If anyone knows what it means to lose federal funds, it’s Gov. John Kasich.
For the past year, the governor has aggressively pushed state legislators to accept the federally funded Medicaid expansion. Kasich’s argument is simple: Whether he approves of Obamacare or not — he doesn’t — the money was already allocated to states to expand their Medicaid programs. If Ohio doesn’t accept, the money will be redirected to another state. Therefore, it’s in the best interest of the state to take the money and use it to insure its low-income residents.
In this case, Kasich might be speaking from experience. After he was elected in 2010, the governor-to-be quickly disavowed $400 million in federal funds that would have financed a light rail line between Cincinnati and Cleveland. But the state didn’t keep that money; instead, the federal government redirected the funds to California and other states that were actually pursuing light rail.
It’s great that Kasich is pursuing the Medicaid expansion. Really, any state that doesn’t accept the expansion is financially incompetent. Case in point: The Health Policy Institute of Ohio estimates the expansion will insure half a million Ohioans and generate $1.8 billion over the next decade. That’s because, under Obamacare, the federal government picks up the entire tab for the expansion through 2016 and then phases down its contribution to an indefinite 90 percent. In comparison, the federal government paid for nearly 64 percent of Ohio’s Medicaid program in 2013.
But it’s sad that Kasich couldn’t put his political leanings ahead of the first great deal from the federal government
Cincinnati, more than any other city in the state, should be well aware of Kasich’s record. Not only did Cincinnati lose out on a light rail line that would have connected it to Columbus and Cleveland, but Kasich also pulled $52 million in federal funds from the local streetcar project. (For the record, the Transportation Review Advisory Committee gave Cincinnati’s streetcar project the highest ranking among all the transportation projects it reviewed before allocating federal funds. It wasn’t until Kasich put his appointees on TRAC that the supposedly apolitical committee changed its mind and yanked the federal funds.)
Kasich’s inconsistency in accepting federal funds shows that he’s not just interested in getting the best deal for the state; he’s interested in pursuing politics and a specific agenda.
After all, it’s weirdly inconsistent for a governor to oppose Obamacare as an example of government overreach and then jump right into expanding a government-run health insurance program.

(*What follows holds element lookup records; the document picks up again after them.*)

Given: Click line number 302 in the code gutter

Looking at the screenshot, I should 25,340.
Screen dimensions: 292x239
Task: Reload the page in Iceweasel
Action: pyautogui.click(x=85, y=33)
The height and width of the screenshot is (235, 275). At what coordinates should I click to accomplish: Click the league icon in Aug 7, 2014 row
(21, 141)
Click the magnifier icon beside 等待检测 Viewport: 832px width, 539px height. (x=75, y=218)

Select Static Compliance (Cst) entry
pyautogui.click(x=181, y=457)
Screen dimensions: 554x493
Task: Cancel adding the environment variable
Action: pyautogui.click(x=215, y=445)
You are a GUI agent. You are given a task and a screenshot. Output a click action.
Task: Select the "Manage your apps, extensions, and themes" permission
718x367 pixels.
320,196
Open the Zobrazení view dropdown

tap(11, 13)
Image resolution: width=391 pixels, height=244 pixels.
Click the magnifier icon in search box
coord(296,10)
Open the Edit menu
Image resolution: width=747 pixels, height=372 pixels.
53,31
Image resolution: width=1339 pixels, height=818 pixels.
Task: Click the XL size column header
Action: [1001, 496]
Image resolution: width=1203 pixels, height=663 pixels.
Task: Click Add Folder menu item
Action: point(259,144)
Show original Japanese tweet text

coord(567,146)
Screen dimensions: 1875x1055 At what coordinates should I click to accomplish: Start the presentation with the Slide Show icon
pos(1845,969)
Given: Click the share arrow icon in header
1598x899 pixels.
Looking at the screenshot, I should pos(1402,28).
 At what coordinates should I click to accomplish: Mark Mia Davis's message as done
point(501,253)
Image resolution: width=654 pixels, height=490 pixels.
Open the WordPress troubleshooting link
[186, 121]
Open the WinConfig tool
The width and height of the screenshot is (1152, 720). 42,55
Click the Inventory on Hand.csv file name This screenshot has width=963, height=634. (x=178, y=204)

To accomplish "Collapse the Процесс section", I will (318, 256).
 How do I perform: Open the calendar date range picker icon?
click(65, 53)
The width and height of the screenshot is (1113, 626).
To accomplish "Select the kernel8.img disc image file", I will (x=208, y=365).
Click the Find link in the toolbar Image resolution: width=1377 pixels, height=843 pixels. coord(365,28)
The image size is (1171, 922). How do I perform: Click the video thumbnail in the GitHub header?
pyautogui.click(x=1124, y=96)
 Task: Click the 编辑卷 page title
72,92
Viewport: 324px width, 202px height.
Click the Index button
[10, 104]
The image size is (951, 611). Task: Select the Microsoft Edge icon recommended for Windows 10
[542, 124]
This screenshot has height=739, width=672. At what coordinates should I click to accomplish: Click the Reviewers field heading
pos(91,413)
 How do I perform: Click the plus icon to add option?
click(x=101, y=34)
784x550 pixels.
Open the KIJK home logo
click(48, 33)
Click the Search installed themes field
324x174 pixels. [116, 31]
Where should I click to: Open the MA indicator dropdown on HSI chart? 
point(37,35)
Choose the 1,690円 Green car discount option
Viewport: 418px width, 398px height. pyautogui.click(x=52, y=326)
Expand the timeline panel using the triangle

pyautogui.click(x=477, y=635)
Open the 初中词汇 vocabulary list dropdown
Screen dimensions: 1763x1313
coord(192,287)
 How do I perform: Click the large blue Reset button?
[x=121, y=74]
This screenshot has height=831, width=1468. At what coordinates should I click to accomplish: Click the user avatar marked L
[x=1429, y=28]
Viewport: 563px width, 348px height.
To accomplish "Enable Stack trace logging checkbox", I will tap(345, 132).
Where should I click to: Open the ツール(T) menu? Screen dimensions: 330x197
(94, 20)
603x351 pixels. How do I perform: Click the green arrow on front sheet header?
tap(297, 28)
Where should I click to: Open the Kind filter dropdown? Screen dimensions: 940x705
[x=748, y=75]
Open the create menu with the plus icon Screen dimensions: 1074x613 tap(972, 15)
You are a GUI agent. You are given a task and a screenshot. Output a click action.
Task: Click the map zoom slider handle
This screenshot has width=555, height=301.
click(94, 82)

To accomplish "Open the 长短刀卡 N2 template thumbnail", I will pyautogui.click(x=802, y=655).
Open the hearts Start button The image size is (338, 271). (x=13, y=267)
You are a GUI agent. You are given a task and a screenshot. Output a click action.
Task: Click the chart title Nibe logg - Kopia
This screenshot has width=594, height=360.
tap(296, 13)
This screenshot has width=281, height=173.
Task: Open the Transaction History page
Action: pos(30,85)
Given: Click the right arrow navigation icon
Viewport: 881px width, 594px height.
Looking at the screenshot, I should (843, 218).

Similarly, it’s strange for a governor to describe the federal funds for the Medicaid expansion as “our money” but allow much of the $400 million in federal funding for light rail projects to go to the “wackadoodles” in California, as Kasich calls them.
Perhaps Kasich is learning from his past mistakes. Maybe he believes losing hundreds of millions in federal funding was bad enough and throwing away nearly $2.6 billion for the Medicaid expansion would show a complete lack of fiscal responsibility.
It’s hard to say, but the inconsistent approach is clearly costing Ohio.
Other News and Stuff
• Cincinnati on Oct. 15 laid down the first two streetcar tracks. For Mayor Mark Mallory and other city leaders, the milestone marked the end of years of overcoming political and financial hurdles, including referendums in 2009 and 2011 and Kasich’s decision to pull federal funds. For mayoral candidate John Cranley, the milestone was another reason to complain about the project and criticize his opponent, Roxanne Qualls, for supporting it.
• More than 3,000 Cincinnatians who already voted early will get new ballots in the mail after an Ohio Supreme Court decision forced the Hamilton County Board of Elections to change the ballot language for Issue 4, the tea party-backed city charter amendment that would semi-privatize Cincinnati’s pension system. Sally Krisel, deputy director of the Hamilton County Board of Elections, says the old ballots will at least count for every candidate and issue except Issue 4, but the 3,000-plus voters could have to resubmit their ballots to have their votes counted on the controversial pension issue. The board will make the final decision on whether to count the old votes for or against Issue 4 after it hears from state officials and reviews election law, according to Krisel.